相続税評価額は時価の80%水準とされているので、時価(実勢価額)より低額となり、時価を基準に算出された代償債務もまた代償分割物の相続税評価額を上回ることとなる。
国税庁の取扱いは、原則として時価との乖離を調整することなく通常の評価方法、すなわち財産評価基本通達の定める評価方法で代償分割物と代償債務を評価する方法を原則とする(相基通11の2-9)。ただし、当事者である相続人間で申告書に計上する代償債務の金額を「代償分割物の相続税評価額と時価との比率」で按分し減額した額で申告することも認めている(相基通11の2-10)。相続税の負担に関し当事者間の公平を図ったものである。
詳細は次のとおりである。
代償分割が行われた場合の課税価格の計算(相基通11の2-9)
- 代償財産を交付した者については、相続又は遺贈により取得した現物の財産の価額から交付した代償財産の価額を控除した金額
- 代償財産の交付を受けた者については、相続又は遺贈により取得した現物の財産の価額と交付を受けた代償財産の価額の合計額
この場合の代償財産の価額は、代償分割の対象となった財産を現物で取得した者が他の共同相続人などに対して負担した債務の額の相続開始の時における金額になる。
代償財産の価額(相基通11の2-10)時価按分法
- 代償分割の対象となった財産が特定され、かつ、代償債務の額がその財産の代償分割の時における通常の取引価額(1)を基として決定されている場合には、その代償債務の額に、代償分割の対象となった財産の相続開始の時における相続税評価額が代償分割の対象となった財産の代償分割の時において通常取引されると認められる価額に占める割合を掛けて求めた価額となる。
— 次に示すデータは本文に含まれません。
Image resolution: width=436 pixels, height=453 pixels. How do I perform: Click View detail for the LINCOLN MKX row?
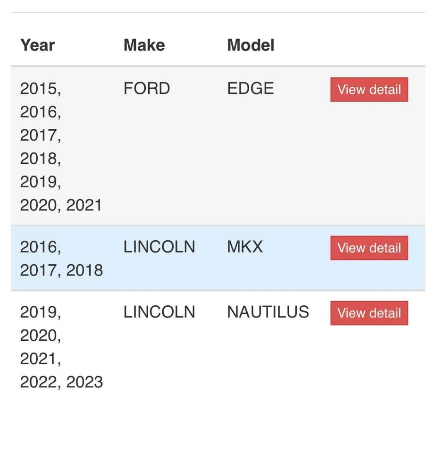click(369, 248)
(1)代償分割の対象となった財産(相続財産)を取得する者が、将来、譲渡するときに負担するであろう譲渡所得に係る税金を考慮して対象代償財産を評価し代償債務を決定することも可能である(『相続税法基本通達逐条解説(平成22年版)』p.218)。
- 共同相続人及び包括受遺者の全員の協議に基づいて、1で説明した方法に準じた方法又は他の合理的と認められる方法により代償財産の額を計算して申告する場合には、その申告した額によることが認められる(2)。
(2)配偶者に対する相続税額の軽減制度を利用して相続税の負担を不当に減少させることを目的として不合理な方法によって代償財産の価額を計算している場合などは原則による事になる (『相続税法基本通達逐条解説(平成22年版)』p.219) 。
なお、時価按分法によっても、小規模居住用宅地や特定事業用資産の課税価格の計算の特例などにより、実際に負担する相続税に不均衡が生じる場合があるが、小規模宅地や特定事業用資産の課税価格の計算特例は、評価額の特例ではなく、課税価格の特例であるから、時価按分法においても考慮することはできない(相法69の4①、69の5①)。
所得税(譲渡所得)の申告
代償財産として交付する財産が相続人固有の不動産や有価証券など譲渡所得の基因となる資産である場合には譲渡所得の課税対象となる。代償債務を負う者が、代償債務を支払う代わりに自己固有の資産(土地、有価証券など)を譲渡したと認定されるためである。
代償債務を履行した相続人・包括受遺者は、その履行の時における時価によりその資産を譲渡したことになり、所得税が課税される(所基通33-1の5)。一方、代償財産として不動産を取得した相続人は、その履行があったときの時価により、その資産を取得したことになる(所基通33-1の5、38-7)。